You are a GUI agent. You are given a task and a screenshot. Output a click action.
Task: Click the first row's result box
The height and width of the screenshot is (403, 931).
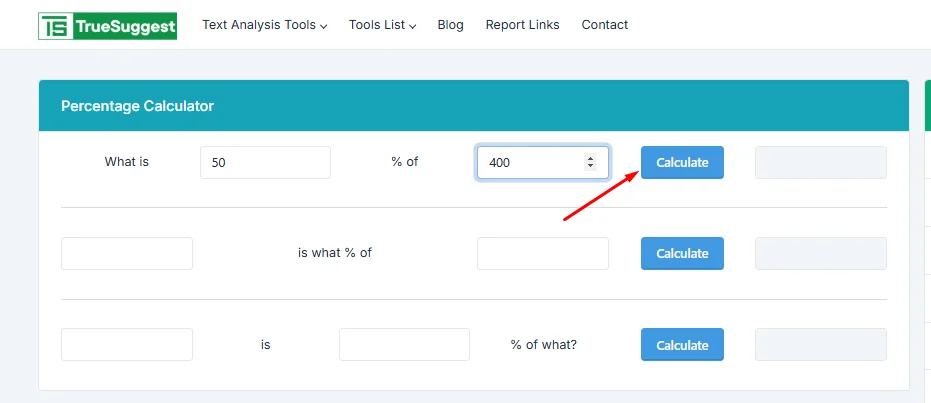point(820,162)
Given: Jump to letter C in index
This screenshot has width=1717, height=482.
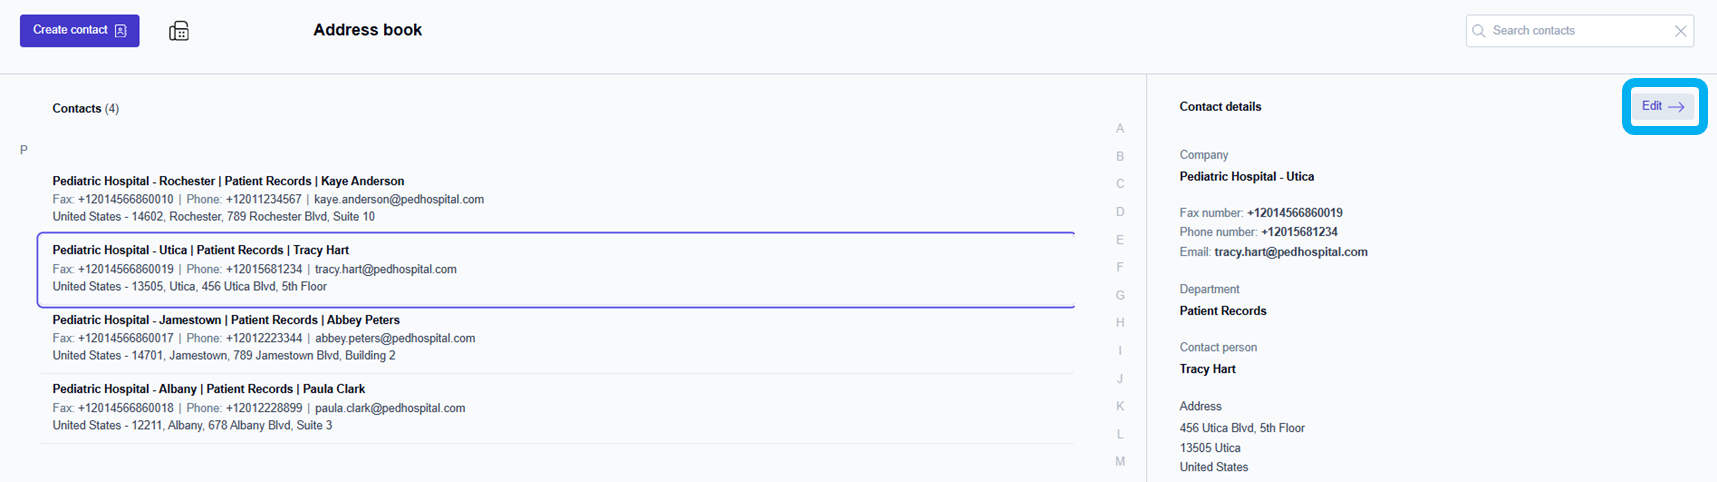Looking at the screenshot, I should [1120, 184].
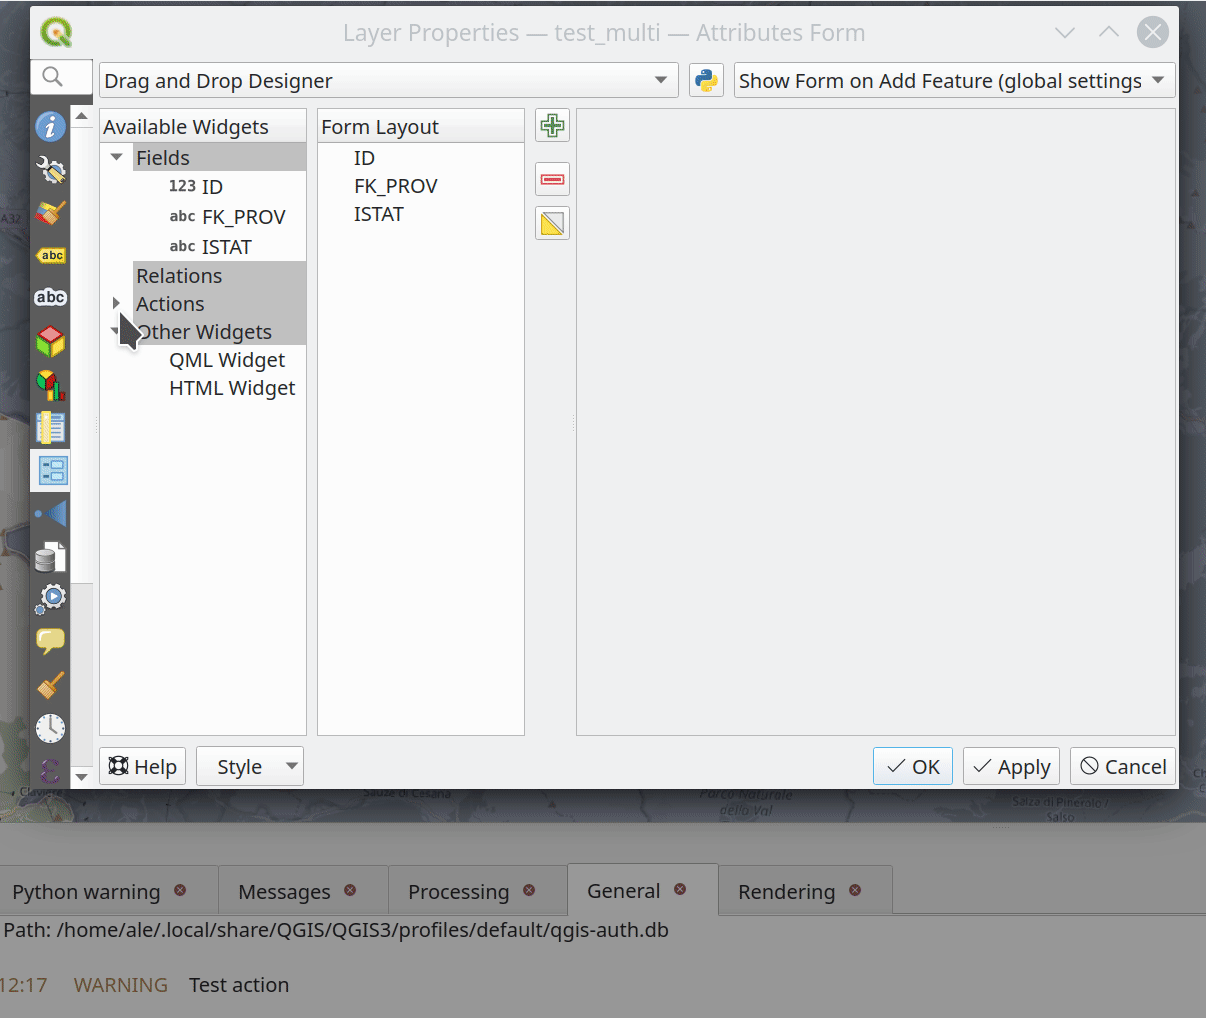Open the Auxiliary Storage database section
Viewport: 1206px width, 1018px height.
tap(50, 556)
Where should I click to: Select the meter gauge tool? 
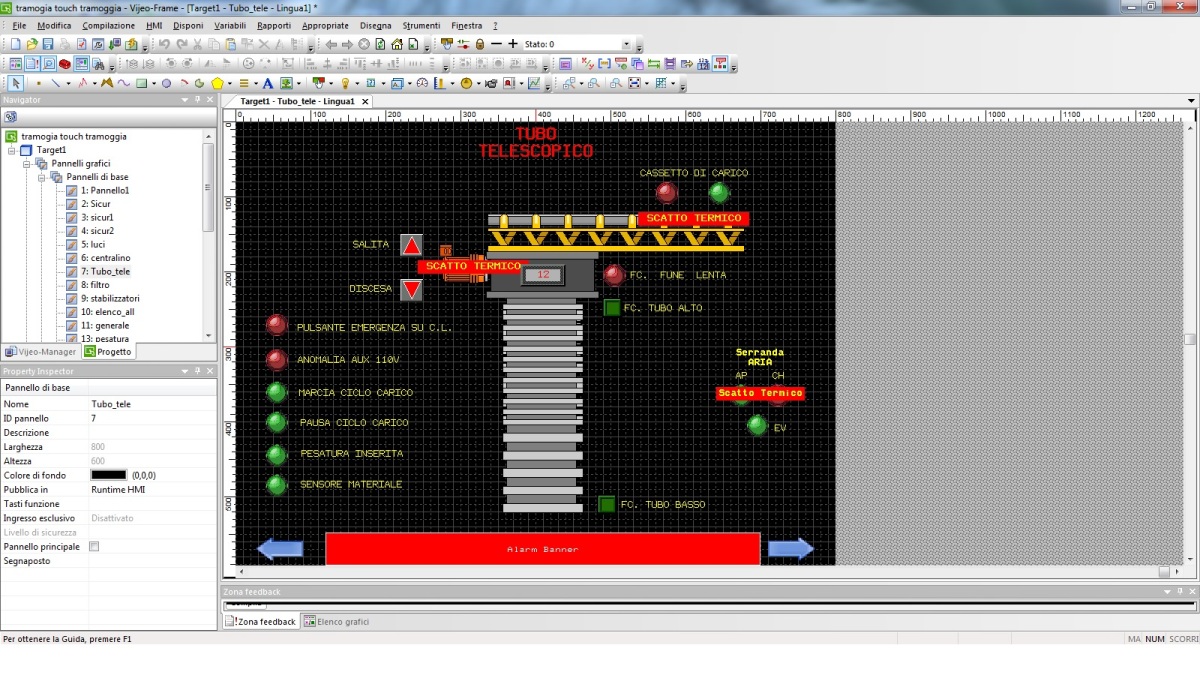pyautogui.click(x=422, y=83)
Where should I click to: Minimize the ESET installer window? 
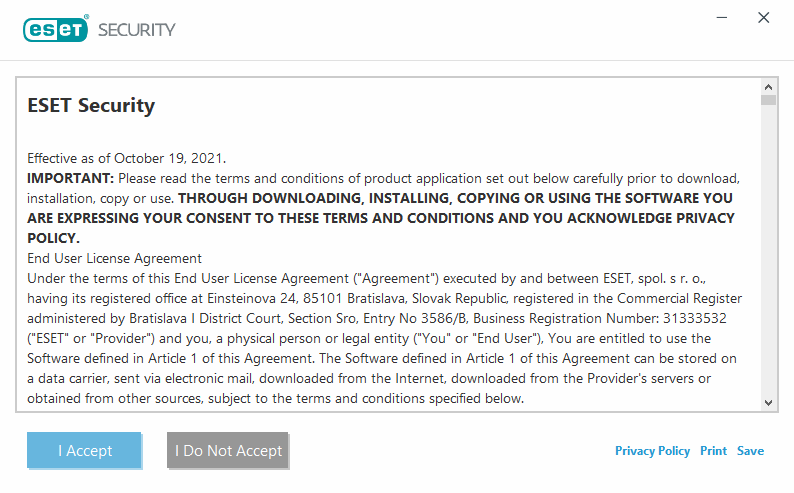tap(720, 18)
━━━━━━━━
* THE PROBLEM
The lines from the one holding "This screenshot has width=1717, height=482." to the final line of the entries are to be duplicated exactly, and the pictures are to be left out.

* ANSWER TO THIS PROBLEM
This screenshot has width=1717, height=482.
Looking at the screenshot, I should [1120, 184].
Open the Auxiliary Storage database section
Viewport: 1206px width, 1018px height.
tap(50, 556)
Where should I click to: Select the meter gauge tool? 
pyautogui.click(x=422, y=83)
Where should I click to: Minimize the ESET installer window? 
tap(720, 18)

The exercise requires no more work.